In its revised form, the fifth plan (1973–78) provided for infrastructural development and other expenditures. However, a lag in oil revenues led to rescheduling of the plan for six years instead of five and the postponement or slowdown of individual projects. Because of political opposition and social unrest during the last year of the shah's reign, the plan was abandoned in 1978. The Islamic government that came to power in 1979 cut economic development funds because of a shortage of revenues, but in 1983 it proposed its own five-year development plan for 1983–88, with allocations totaling $166 billion and emphasis given to agriculture and service industries. However, the government's cutbacks on oil production (and, consequently, of the oil revenues that were to finance the plan), coupled with the diversion of resources to the war with Iraq, made it impossible to fulfill the plan's goals. The plan was revised twice after its introduction; in January 1986 the Parliament approved the outline of the revised plan, details of which were not available. The original plan called for 15.5% of development funds to be spent on agriculture, 5.3% on oil, 52.2% on industry and mines, and 27% on services.

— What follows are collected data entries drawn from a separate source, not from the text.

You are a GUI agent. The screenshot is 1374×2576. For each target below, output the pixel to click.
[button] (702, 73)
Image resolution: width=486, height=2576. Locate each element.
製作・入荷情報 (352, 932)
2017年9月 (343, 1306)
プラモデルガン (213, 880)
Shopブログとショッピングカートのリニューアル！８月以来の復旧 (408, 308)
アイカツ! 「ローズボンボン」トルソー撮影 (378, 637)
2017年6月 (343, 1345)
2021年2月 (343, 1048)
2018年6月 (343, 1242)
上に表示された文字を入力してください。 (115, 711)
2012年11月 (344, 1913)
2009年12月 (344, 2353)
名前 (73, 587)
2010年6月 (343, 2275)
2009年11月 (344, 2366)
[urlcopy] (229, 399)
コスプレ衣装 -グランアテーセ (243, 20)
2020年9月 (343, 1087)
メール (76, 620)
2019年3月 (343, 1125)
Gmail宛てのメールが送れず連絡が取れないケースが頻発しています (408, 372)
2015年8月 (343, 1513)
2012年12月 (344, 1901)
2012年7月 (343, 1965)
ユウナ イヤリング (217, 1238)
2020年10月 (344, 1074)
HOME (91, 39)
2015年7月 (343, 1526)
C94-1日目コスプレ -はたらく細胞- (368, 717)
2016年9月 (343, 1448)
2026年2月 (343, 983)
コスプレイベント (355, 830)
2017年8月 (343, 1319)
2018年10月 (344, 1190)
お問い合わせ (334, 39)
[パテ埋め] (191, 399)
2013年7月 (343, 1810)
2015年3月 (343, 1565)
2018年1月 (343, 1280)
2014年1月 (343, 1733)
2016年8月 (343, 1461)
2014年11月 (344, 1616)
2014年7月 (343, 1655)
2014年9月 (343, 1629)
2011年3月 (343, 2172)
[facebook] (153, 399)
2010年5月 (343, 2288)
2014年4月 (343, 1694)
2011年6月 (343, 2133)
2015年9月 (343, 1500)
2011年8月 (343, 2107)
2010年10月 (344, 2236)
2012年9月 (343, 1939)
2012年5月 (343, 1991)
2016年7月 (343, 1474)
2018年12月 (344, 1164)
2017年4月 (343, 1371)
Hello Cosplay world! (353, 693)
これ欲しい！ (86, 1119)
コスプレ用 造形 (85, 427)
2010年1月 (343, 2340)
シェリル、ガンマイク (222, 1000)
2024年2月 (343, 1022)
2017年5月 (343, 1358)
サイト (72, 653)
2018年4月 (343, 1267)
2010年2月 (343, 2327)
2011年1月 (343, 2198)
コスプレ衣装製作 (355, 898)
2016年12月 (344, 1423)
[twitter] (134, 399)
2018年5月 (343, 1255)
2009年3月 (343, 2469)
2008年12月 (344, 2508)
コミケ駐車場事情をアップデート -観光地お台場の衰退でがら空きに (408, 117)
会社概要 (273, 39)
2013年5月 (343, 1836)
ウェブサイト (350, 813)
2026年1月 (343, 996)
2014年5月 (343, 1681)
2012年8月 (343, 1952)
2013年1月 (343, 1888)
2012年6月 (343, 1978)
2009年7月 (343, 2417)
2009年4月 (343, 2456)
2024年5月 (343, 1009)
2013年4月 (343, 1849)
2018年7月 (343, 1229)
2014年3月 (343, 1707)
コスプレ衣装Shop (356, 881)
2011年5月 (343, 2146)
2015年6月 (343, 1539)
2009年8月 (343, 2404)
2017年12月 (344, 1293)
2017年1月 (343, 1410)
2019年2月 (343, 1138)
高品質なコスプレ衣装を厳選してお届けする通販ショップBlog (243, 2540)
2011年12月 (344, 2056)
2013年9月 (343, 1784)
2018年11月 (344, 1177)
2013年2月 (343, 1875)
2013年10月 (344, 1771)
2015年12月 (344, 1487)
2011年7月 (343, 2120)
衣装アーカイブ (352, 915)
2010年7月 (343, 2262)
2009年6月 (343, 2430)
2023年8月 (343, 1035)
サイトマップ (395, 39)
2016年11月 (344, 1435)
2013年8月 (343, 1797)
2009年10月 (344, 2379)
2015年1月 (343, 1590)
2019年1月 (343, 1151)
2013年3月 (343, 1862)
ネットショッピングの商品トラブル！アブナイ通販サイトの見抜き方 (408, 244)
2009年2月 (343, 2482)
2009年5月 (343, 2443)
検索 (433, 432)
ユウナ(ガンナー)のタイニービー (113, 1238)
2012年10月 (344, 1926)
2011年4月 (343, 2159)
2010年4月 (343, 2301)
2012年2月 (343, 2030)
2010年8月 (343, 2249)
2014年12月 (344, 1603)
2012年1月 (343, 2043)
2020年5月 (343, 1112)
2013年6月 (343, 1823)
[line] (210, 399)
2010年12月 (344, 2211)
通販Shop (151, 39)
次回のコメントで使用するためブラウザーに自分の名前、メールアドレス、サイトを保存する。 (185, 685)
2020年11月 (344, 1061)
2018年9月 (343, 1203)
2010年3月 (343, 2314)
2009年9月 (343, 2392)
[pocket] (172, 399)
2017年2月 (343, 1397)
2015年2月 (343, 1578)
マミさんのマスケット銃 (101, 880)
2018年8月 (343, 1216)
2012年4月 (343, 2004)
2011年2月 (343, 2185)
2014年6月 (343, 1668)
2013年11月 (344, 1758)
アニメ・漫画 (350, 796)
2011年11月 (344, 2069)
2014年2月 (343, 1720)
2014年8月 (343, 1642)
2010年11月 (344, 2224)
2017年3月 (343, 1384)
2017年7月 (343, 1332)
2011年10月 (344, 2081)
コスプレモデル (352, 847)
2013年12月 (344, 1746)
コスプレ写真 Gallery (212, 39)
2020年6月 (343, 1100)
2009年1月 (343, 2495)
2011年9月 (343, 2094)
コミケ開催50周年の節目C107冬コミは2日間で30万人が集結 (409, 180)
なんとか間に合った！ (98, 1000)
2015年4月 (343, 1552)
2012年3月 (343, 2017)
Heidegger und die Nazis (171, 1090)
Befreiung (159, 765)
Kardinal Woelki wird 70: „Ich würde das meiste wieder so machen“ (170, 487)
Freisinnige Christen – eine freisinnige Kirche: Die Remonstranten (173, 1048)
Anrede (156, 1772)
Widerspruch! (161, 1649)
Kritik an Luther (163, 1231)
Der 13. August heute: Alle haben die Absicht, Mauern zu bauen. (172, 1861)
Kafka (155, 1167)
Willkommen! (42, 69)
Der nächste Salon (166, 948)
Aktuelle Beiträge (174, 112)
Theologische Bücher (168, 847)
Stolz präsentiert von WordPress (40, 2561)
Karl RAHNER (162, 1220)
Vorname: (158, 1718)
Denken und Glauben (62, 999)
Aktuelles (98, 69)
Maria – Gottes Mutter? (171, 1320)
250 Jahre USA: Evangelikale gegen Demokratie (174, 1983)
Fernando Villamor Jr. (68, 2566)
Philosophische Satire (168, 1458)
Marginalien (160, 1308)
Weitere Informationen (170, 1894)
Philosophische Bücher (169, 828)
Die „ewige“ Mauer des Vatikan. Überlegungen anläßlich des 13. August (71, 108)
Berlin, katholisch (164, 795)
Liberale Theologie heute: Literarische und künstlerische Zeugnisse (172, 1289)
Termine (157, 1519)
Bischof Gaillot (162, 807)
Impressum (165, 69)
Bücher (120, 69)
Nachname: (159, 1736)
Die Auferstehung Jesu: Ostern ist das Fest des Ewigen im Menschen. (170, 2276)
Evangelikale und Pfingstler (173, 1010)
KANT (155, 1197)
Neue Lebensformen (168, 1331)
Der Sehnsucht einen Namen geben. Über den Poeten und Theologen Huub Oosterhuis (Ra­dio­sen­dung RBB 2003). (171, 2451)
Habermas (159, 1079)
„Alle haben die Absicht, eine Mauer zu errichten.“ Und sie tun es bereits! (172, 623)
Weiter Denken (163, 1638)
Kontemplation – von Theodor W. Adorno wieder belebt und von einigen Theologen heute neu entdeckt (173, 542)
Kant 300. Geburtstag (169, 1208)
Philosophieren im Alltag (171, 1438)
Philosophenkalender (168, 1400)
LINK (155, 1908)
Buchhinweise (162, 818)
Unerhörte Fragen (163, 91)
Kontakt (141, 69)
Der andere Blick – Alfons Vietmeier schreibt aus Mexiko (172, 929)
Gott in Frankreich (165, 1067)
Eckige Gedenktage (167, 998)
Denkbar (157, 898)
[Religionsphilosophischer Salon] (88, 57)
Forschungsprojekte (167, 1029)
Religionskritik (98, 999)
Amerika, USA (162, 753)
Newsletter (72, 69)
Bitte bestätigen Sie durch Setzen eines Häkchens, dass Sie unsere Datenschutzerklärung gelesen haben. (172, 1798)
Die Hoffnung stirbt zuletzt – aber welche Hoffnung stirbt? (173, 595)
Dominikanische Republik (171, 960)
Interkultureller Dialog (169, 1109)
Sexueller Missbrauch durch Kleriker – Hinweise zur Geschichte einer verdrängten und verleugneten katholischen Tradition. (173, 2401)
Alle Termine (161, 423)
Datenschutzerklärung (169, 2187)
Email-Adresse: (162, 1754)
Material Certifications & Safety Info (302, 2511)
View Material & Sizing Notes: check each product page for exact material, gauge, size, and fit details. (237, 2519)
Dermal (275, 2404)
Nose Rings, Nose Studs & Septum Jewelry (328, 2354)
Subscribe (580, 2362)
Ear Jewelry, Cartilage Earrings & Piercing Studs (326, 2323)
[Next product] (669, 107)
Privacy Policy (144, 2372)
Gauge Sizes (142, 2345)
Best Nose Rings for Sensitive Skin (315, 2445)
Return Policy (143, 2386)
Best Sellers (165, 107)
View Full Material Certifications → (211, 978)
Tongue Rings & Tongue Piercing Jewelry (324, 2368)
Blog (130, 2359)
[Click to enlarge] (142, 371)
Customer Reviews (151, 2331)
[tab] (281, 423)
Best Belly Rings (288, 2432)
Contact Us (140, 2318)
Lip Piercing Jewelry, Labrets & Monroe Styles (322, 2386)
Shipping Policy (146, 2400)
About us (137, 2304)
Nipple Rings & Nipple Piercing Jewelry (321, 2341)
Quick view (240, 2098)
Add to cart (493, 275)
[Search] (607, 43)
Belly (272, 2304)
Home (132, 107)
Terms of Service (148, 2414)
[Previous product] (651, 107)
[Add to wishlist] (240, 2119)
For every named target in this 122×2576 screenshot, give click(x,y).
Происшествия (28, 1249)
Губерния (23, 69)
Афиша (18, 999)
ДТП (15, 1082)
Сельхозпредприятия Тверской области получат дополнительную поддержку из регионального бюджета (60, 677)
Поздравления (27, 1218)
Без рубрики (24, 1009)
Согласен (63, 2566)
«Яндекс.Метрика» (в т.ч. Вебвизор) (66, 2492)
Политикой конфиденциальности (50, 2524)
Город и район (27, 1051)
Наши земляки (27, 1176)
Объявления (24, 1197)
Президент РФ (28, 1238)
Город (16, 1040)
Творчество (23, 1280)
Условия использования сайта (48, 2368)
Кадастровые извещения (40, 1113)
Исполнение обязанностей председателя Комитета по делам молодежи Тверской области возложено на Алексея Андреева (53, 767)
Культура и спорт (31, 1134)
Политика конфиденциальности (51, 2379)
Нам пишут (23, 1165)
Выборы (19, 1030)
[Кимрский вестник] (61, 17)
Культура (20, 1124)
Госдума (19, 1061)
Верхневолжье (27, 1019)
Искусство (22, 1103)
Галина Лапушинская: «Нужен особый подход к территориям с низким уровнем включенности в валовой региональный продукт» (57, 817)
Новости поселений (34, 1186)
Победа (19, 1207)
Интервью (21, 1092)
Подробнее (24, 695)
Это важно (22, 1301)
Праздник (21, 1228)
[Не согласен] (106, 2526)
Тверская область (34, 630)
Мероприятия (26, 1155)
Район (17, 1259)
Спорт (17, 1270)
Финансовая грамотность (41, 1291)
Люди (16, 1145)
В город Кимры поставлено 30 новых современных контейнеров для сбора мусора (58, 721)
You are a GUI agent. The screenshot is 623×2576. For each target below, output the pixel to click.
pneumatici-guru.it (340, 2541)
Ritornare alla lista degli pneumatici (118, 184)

The five-year plan (1989/90–1993/94) authorized up to $27 billion in foreign borrowing. It aimed to increase productivity in key industrial and economic sectors and to promote the non-oil export sector. The 1994/95–1998/99 plan aimed at investing money in transport, particularly in the railroad system and in the construction of a public underground for Tehran. Other projects were aimed at revitalizing the petroleum sector and developing the natural gas sector.